Historical fiction – a great hiding place for Emilian Stanev
What would you do? You’re an ambitious erudite writer, you’ve got progressive ideas. You have a quick sympathetic imagination. Just as your short stories are beginning to make an impact, the Communists take over your country.
You’re not a party member, but someone likes your work. You are not dispatched to break rocks like Dimitur Talev. You’re invited to join the Party. You’re given a dream job managing a hunting estate for privileged comrades who enjoy shooting animals. You like hunting. Why not? It must beat your previous job working for the Sofia Town Hall.
Your short story The Peach Thief is turned into a film designed to boost Bulgaria’s reputation. It wins enthusiastic plaudits throughout international film festivals. It’s comfortably historical. It is set at the time of the First World War. It is the moving story of a love affair between a Serbian Prisoner of War and the repressed Bulgarian wife of the camp commandant – it establishes your broad internationalist humanist principles. It carries appropriate messages about the evils of imperialist war and the hierarchical sexist class system. The Bulgarian government is keen to bask in your success and you are rewarded. You are made a hero of Socialist Labour.
You become a Representative in the Communist parliament. It’s expected of you. You represent Dimitrovgrad – ironically the birthplace of the suicidal alcoholic Communist poet, Penyo Penev. You try to take the job seriously, but complain privately of its absurdity, joining in unanimous vote after unanimous vote as required by the Party hierarchy. Anyway you’ve now written Ivan Kondarev – a novel about the 1923 uprising of Peasants against the right wing Tsar’s government. You’ve paid your dues, re-representing recent history to order. You get the Georgi Dimitrov award.
You’re now over sixty. It’s me-time – time to express all your insights; time to write the great Bulgarian novel. You could be the Bulgaria’s first Nobel laureate. Hell, in neighbouring Greece, Kazantsakis showed you the way. You’ve read Nietzsche too. You’ve got something to say about living in a Godless Universe. But can you get it past the Bulgarian censor?
Talev has given you the answer. Go deep – back into Bulgarian history. Set your novel in the Middle Ages. Pick a period! The fall of Bulgaria under “the Ottoman Yoke” is a promisingly tragic context for your startling novel about the human condition in extremity. You can get in lots of references to “brave suffering folk”, “duplicitous Boyars” and “dirty barbaric unbelievers”. Your novel’s called “Antichrist”. It sounds reassuringly atheist. That should make the Censor happy.
But you’ve got to consider your international audience too.
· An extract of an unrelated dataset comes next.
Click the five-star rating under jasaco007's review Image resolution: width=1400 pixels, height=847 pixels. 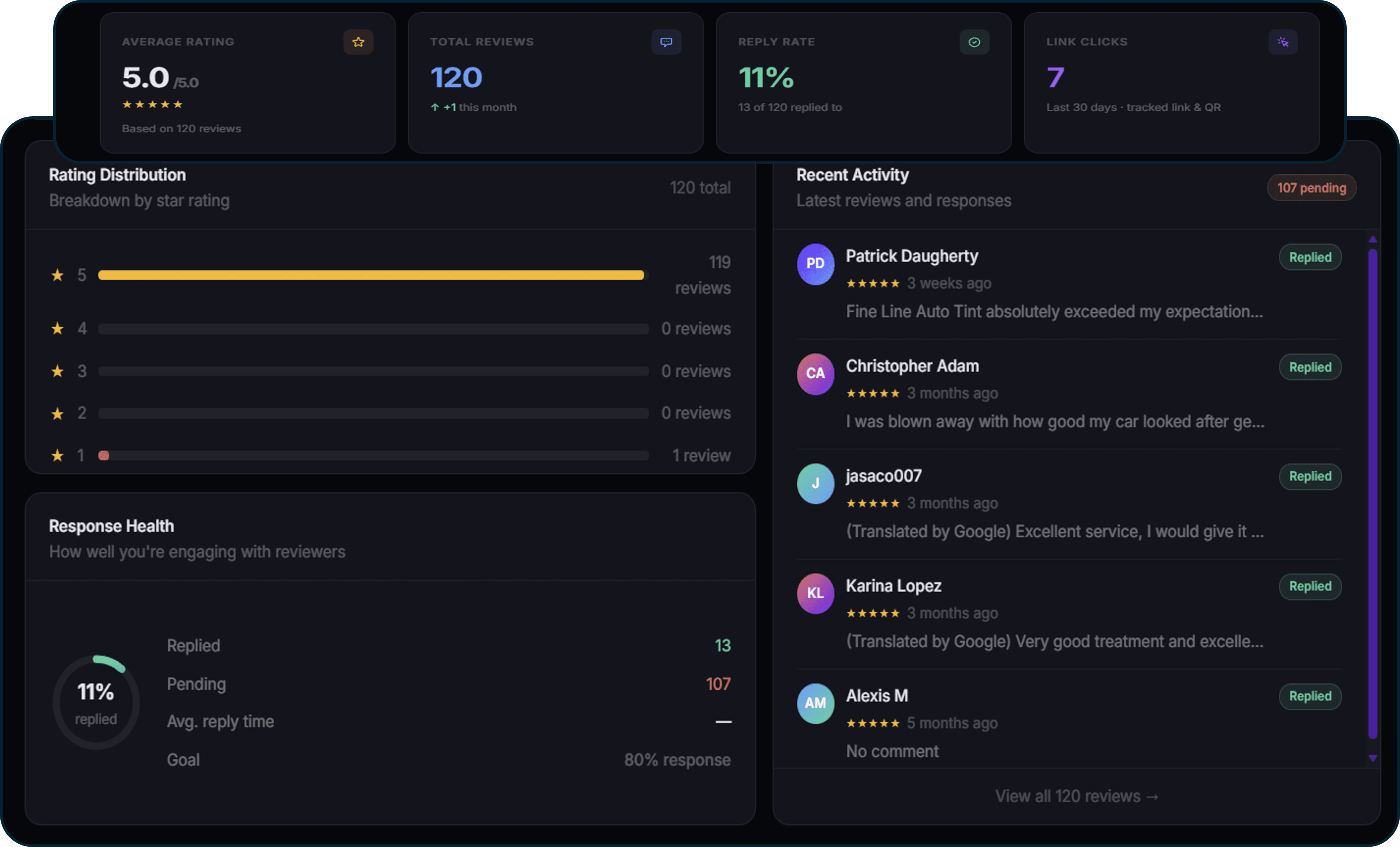click(873, 503)
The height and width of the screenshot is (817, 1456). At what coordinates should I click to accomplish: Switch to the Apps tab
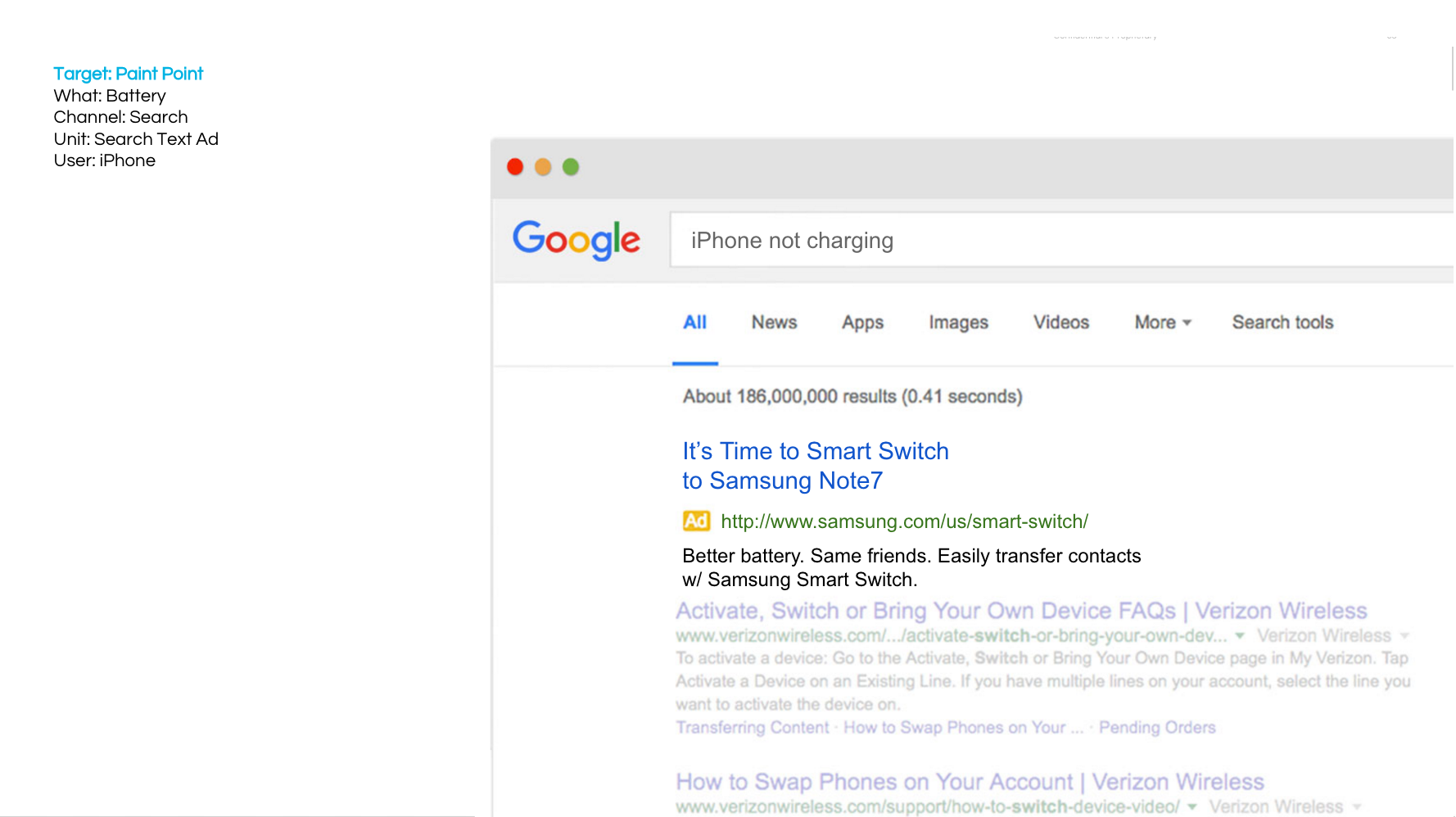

So you create a screwed up persona – an anguished monk, caught between God and Devil, celestial light and sexual darkness.
The Bulgarian alphabet marks the intense episodes in our handsome humourless hero’s journey. It starts with an improbable childhood romance with our hero writing poetry to his school desk-mate, a Turnovo Princess. Inevitably disappointed, he enters a monastery and tries to ignore the attentions of Sodomites. Here he encounters the future Patriarch Evtimi. As a test of his faith he is told to serve a troublesome old monk who does much to heighten our hero’s angst. Even hesychism affords him no solace. He closes his eyes and mouth and finds celestial light. It’s all too easy. It is an irresponsible escape from the real world. Frustrated he joins a community of Bogomils. They’ve got the right idea. The world in all its beauty is Satan’s creation. The hierarchy of Church and State is evil. He settles to a life of earthly pleasures with a woman whose beauty is fatal – he kills two men because of it. Arrested in a purge of heretics and Jews, he witnesses tongues and ears being torn out and is himself flogged and branded and cast out into the wider world. In a somewhat rushed conclusion he finds his purpose in life in a kind of anachronistic patriotism. He kills Turks and treacherous Boyars.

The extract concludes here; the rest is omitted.